» **BRIEF**:
Output all of the entries beneath, exactly as written.

» **MATERIAL PROVIDED**:
---
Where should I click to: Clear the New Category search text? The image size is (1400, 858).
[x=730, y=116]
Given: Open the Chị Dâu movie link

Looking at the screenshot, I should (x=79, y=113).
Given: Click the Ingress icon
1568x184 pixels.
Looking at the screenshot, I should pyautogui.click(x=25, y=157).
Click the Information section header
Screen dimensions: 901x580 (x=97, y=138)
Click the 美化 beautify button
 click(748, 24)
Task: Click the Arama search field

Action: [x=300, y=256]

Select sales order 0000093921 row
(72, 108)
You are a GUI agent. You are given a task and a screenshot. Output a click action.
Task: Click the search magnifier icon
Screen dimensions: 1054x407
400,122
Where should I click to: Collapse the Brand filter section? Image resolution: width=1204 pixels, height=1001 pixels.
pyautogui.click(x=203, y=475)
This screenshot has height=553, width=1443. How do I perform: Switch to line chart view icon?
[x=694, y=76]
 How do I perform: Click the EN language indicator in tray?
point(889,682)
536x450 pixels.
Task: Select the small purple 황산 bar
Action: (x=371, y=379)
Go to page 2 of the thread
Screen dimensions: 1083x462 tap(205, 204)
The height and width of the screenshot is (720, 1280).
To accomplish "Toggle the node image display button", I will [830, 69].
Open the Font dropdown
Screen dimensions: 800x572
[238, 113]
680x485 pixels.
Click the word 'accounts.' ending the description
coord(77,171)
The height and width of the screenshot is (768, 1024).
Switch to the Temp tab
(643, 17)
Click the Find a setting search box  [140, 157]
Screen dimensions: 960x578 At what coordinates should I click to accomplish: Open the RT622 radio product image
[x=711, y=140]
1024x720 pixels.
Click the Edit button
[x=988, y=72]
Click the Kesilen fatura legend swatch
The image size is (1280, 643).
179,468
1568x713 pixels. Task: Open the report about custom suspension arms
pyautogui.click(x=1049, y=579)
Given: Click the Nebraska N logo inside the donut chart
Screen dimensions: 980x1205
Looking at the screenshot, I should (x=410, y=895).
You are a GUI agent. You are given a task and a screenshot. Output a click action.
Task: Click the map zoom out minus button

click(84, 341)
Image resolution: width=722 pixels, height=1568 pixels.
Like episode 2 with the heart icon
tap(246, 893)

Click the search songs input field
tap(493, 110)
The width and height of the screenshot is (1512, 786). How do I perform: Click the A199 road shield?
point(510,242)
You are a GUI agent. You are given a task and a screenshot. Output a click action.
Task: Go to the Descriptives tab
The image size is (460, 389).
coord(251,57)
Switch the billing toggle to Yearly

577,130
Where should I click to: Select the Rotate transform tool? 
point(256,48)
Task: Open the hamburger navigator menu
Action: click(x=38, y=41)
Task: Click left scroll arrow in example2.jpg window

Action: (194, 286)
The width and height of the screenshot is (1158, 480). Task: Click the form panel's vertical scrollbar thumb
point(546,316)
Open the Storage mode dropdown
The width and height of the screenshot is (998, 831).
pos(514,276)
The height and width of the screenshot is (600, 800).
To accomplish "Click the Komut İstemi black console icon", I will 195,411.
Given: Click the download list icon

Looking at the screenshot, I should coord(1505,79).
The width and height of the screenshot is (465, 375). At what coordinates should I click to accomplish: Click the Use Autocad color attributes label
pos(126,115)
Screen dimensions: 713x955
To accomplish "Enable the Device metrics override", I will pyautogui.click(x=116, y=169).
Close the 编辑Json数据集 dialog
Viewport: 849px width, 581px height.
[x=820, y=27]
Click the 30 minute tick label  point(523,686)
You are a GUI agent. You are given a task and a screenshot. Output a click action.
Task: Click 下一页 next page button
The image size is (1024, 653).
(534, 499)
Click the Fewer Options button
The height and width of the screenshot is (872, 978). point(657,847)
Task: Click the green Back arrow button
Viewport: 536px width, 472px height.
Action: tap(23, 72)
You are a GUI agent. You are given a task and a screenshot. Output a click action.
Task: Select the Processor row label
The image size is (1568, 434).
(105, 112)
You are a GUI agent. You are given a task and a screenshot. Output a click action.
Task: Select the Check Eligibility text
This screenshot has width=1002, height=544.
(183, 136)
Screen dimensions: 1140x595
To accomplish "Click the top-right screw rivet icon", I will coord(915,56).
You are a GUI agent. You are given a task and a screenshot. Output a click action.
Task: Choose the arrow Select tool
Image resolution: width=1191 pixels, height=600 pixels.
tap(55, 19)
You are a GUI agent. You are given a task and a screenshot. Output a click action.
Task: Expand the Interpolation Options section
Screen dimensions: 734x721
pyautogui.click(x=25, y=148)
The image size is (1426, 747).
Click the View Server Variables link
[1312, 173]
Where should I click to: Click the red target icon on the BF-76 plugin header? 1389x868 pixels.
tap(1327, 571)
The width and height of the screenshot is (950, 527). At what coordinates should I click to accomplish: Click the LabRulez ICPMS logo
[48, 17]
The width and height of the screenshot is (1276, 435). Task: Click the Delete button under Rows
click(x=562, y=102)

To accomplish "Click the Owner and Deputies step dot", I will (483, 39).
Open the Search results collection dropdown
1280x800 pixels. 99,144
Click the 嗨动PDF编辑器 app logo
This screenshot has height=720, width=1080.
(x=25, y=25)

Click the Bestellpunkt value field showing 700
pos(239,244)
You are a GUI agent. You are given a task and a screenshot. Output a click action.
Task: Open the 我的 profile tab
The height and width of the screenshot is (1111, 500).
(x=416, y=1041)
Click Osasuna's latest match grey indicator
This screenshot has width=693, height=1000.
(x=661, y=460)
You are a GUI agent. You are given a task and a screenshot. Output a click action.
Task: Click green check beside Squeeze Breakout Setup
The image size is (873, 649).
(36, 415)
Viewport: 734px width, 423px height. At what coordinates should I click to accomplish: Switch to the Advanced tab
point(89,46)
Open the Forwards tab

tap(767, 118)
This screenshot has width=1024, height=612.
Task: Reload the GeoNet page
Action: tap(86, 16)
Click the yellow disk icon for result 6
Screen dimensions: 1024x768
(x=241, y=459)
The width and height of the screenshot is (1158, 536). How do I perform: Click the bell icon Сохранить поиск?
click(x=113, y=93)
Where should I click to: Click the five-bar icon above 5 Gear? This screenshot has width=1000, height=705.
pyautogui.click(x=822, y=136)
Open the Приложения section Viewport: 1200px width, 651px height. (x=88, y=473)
---
» **SOLUTION FOR THIS PROBLEM**:
Where should I click to: Clear the New Category search text? The image size is (1400, 858).
[x=730, y=116]
Given: Open the Chị Dâu movie link

Looking at the screenshot, I should (x=79, y=113).
Given: Click the Ingress icon
1568x184 pixels.
Looking at the screenshot, I should pyautogui.click(x=25, y=157).
Click the Information section header
Screen dimensions: 901x580 (x=97, y=138)
Click the 美化 beautify button
 click(748, 24)
Task: Click the Arama search field

Action: [x=300, y=256]

Select sales order 0000093921 row
(72, 108)
You are a GUI agent. You are given a task and a screenshot. Output a click action.
Task: Click the search magnifier icon
Screen dimensions: 1054x407
400,122
Where should I click to: Collapse the Brand filter section? Image resolution: width=1204 pixels, height=1001 pixels.
pyautogui.click(x=203, y=475)
This screenshot has height=553, width=1443. How do I perform: Switch to line chart view icon?
[x=694, y=76]
 How do I perform: Click the EN language indicator in tray?
point(889,682)
536x450 pixels.
Task: Select the small purple 황산 bar
Action: (x=371, y=379)
Go to page 2 of the thread
Screen dimensions: 1083x462 tap(205, 204)
The height and width of the screenshot is (720, 1280).
To accomplish "Toggle the node image display button", I will [830, 69].
Open the Font dropdown
Screen dimensions: 800x572
[238, 113]
680x485 pixels.
Click the word 'accounts.' ending the description
coord(77,171)
The height and width of the screenshot is (768, 1024).
Switch to the Temp tab
(643, 17)
Click the Find a setting search box  [140, 157]
Screen dimensions: 960x578 At what coordinates should I click to accomplish: Open the RT622 radio product image
[x=711, y=140]
1024x720 pixels.
Click the Edit button
[x=988, y=72]
Click the Kesilen fatura legend swatch
The image size is (1280, 643).
179,468
1568x713 pixels. Task: Open the report about custom suspension arms
pyautogui.click(x=1049, y=579)
Given: Click the Nebraska N logo inside the donut chart
Screen dimensions: 980x1205
Looking at the screenshot, I should (x=410, y=895).
You are a GUI agent. You are given a task and a screenshot. Output a click action.
Task: Click the map zoom out minus button

click(84, 341)
Image resolution: width=722 pixels, height=1568 pixels.
Like episode 2 with the heart icon
tap(246, 893)

Click the search songs input field
tap(493, 110)
The width and height of the screenshot is (1512, 786). How do I perform: Click the A199 road shield?
point(510,242)
You are a GUI agent. You are given a task and a screenshot. Output a click action.
Task: Go to the Descriptives tab
The image size is (460, 389).
coord(251,57)
Switch the billing toggle to Yearly

577,130
Where should I click to: Select the Rotate transform tool? 
point(256,48)
Task: Open the hamburger navigator menu
Action: click(x=38, y=41)
Task: Click left scroll arrow in example2.jpg window

Action: (194, 286)
The width and height of the screenshot is (1158, 480). Task: Click the form panel's vertical scrollbar thumb
point(546,316)
Open the Storage mode dropdown
The width and height of the screenshot is (998, 831).
pos(514,276)
The height and width of the screenshot is (600, 800).
To accomplish "Click the Komut İstemi black console icon", I will 195,411.
Given: Click the download list icon

Looking at the screenshot, I should coord(1505,79).
The width and height of the screenshot is (465, 375). At what coordinates should I click to accomplish: Click the Use Autocad color attributes label
pos(126,115)
Screen dimensions: 713x955
To accomplish "Enable the Device metrics override", I will pyautogui.click(x=116, y=169).
Close the 编辑Json数据集 dialog
Viewport: 849px width, 581px height.
[x=820, y=27]
Click the 30 minute tick label  point(523,686)
You are a GUI agent. You are given a task and a screenshot. Output a click action.
Task: Click 下一页 next page button
The image size is (1024, 653).
(534, 499)
Click the Fewer Options button
The height and width of the screenshot is (872, 978). point(657,847)
Task: Click the green Back arrow button
Viewport: 536px width, 472px height.
Action: tap(23, 72)
You are a GUI agent. You are given a task and a screenshot. Output a click action.
Task: Select the Processor row label
The image size is (1568, 434).
(105, 112)
You are a GUI agent. You are given a task and a screenshot. Output a click action.
Task: Select the Check Eligibility text
This screenshot has width=1002, height=544.
(183, 136)
Screen dimensions: 1140x595
To accomplish "Click the top-right screw rivet icon", I will coord(915,56).
You are a GUI agent. You are given a task and a screenshot. Output a click action.
Task: Choose the arrow Select tool
Image resolution: width=1191 pixels, height=600 pixels.
tap(55, 19)
You are a GUI agent. You are given a task and a screenshot. Output a click action.
Task: Expand the Interpolation Options section
Screen dimensions: 734x721
pyautogui.click(x=25, y=148)
The image size is (1426, 747).
Click the View Server Variables link
[1312, 173]
Where should I click to: Click the red target icon on the BF-76 plugin header? 1389x868 pixels.
tap(1327, 571)
The width and height of the screenshot is (950, 527). At what coordinates should I click to accomplish: Click the LabRulez ICPMS logo
[48, 17]
The width and height of the screenshot is (1276, 435). Task: Click the Delete button under Rows
click(x=562, y=102)

To accomplish "Click the Owner and Deputies step dot", I will (483, 39).
Open the Search results collection dropdown
1280x800 pixels. 99,144
Click the 嗨动PDF编辑器 app logo
This screenshot has height=720, width=1080.
(x=25, y=25)

Click the Bestellpunkt value field showing 700
pos(239,244)
You are a GUI agent. You are given a task and a screenshot. Output a click action.
Task: Open the 我的 profile tab
The height and width of the screenshot is (1111, 500).
(x=416, y=1041)
Click Osasuna's latest match grey indicator
This screenshot has width=693, height=1000.
(x=661, y=460)
You are a GUI agent. You are given a task and a screenshot. Output a click action.
Task: Click green check beside Squeeze Breakout Setup
The image size is (873, 649).
(36, 415)
Viewport: 734px width, 423px height. At what coordinates should I click to accomplish: Switch to the Advanced tab
point(89,46)
Open the Forwards tab

tap(767, 118)
This screenshot has width=1024, height=612.
Task: Reload the GeoNet page
Action: tap(86, 16)
Click the yellow disk icon for result 6
Screen dimensions: 1024x768
(x=241, y=459)
The width and height of the screenshot is (1158, 536). How do I perform: Click the bell icon Сохранить поиск?
click(x=113, y=93)
Where should I click to: Click the five-bar icon above 5 Gear? This screenshot has width=1000, height=705.
pyautogui.click(x=822, y=136)
Open the Приложения section Viewport: 1200px width, 651px height. (x=88, y=473)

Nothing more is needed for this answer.